━━━━━ Exercise input ━━━━━

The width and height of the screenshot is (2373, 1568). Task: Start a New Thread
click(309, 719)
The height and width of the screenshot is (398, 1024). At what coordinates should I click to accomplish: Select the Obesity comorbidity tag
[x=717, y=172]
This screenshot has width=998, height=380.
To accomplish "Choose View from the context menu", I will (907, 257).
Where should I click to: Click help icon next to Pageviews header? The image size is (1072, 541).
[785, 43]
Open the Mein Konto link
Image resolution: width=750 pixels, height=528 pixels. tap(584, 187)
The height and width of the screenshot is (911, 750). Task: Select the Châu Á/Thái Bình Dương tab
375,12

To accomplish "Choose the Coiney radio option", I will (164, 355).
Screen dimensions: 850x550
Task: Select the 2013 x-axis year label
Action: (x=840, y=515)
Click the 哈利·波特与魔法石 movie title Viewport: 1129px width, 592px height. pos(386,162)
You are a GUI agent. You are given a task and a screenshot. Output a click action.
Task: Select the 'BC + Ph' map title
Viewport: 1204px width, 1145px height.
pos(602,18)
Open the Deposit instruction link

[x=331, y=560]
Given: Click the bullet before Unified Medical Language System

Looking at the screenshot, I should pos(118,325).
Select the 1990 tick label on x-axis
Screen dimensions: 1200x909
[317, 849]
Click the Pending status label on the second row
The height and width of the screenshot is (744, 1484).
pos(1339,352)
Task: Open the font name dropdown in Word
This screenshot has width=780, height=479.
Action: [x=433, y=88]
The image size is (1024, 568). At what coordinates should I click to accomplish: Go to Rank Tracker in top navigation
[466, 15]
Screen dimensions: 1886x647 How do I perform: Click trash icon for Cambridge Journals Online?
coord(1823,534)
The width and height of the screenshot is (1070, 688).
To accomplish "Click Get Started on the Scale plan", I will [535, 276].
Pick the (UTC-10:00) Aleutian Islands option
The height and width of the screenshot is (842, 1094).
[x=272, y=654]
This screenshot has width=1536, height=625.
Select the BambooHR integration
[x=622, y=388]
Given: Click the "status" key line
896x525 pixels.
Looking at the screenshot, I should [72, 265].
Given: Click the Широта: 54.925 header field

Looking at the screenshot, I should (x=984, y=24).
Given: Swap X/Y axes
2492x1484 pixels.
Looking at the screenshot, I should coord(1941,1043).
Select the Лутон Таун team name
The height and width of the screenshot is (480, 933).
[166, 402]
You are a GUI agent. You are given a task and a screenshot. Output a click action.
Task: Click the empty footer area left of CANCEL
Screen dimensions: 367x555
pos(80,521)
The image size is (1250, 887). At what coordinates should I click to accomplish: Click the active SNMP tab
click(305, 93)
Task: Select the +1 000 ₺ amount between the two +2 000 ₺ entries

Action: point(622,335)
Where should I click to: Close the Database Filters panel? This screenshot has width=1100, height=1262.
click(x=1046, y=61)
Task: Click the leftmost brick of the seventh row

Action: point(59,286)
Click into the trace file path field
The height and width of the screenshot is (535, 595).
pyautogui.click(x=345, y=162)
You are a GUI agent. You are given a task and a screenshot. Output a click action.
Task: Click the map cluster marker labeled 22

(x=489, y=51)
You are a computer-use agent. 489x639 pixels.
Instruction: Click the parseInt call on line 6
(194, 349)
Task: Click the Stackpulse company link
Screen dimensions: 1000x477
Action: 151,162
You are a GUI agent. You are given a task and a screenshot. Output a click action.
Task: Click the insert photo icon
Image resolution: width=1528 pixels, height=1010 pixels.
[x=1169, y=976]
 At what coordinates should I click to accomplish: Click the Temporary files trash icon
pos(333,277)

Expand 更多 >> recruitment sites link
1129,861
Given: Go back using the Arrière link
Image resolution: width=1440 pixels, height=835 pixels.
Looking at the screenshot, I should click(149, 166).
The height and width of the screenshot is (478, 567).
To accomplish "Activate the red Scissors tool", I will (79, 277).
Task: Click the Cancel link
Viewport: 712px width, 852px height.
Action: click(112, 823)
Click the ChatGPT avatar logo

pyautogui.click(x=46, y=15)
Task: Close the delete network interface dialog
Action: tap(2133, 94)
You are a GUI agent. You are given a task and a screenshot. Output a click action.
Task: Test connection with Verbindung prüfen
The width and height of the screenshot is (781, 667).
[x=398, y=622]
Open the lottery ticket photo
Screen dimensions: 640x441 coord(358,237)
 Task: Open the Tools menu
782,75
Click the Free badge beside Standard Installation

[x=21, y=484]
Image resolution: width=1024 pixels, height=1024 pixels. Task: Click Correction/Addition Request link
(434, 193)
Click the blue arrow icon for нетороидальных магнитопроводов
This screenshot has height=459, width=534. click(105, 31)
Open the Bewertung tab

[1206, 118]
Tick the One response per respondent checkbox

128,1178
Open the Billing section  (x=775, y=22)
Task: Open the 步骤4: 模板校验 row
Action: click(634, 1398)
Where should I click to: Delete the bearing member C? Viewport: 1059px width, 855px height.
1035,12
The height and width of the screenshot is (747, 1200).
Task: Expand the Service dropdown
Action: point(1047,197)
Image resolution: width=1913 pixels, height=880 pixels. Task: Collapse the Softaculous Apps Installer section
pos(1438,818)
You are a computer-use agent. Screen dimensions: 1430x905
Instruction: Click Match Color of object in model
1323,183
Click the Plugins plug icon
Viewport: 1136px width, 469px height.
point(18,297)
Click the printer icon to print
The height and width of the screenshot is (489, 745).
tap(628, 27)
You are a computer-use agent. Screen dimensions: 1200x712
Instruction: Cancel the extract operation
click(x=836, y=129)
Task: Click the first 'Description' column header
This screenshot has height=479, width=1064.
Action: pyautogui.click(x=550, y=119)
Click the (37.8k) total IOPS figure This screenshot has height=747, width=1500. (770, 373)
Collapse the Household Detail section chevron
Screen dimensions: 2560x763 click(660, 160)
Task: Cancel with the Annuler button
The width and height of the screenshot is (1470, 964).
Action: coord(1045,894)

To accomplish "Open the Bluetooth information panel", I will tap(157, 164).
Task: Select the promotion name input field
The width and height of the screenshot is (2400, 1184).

━━━━━

| What needs to be done |
Starting at the line with "Task: Click the first", copy every line down to the last one above, exactly as written and with nothing else.

| Reply to the exercise |
Task: Click the first 'Description' column header
This screenshot has height=479, width=1064.
Action: pyautogui.click(x=550, y=119)
Click the (37.8k) total IOPS figure This screenshot has height=747, width=1500. (770, 373)
Collapse the Household Detail section chevron
Screen dimensions: 2560x763 click(660, 160)
Task: Cancel with the Annuler button
The width and height of the screenshot is (1470, 964).
Action: coord(1045,894)

To accomplish "Open the Bluetooth information panel", I will tap(157, 164).
Task: Select the promotion name input field
The width and height of the screenshot is (2400, 1184).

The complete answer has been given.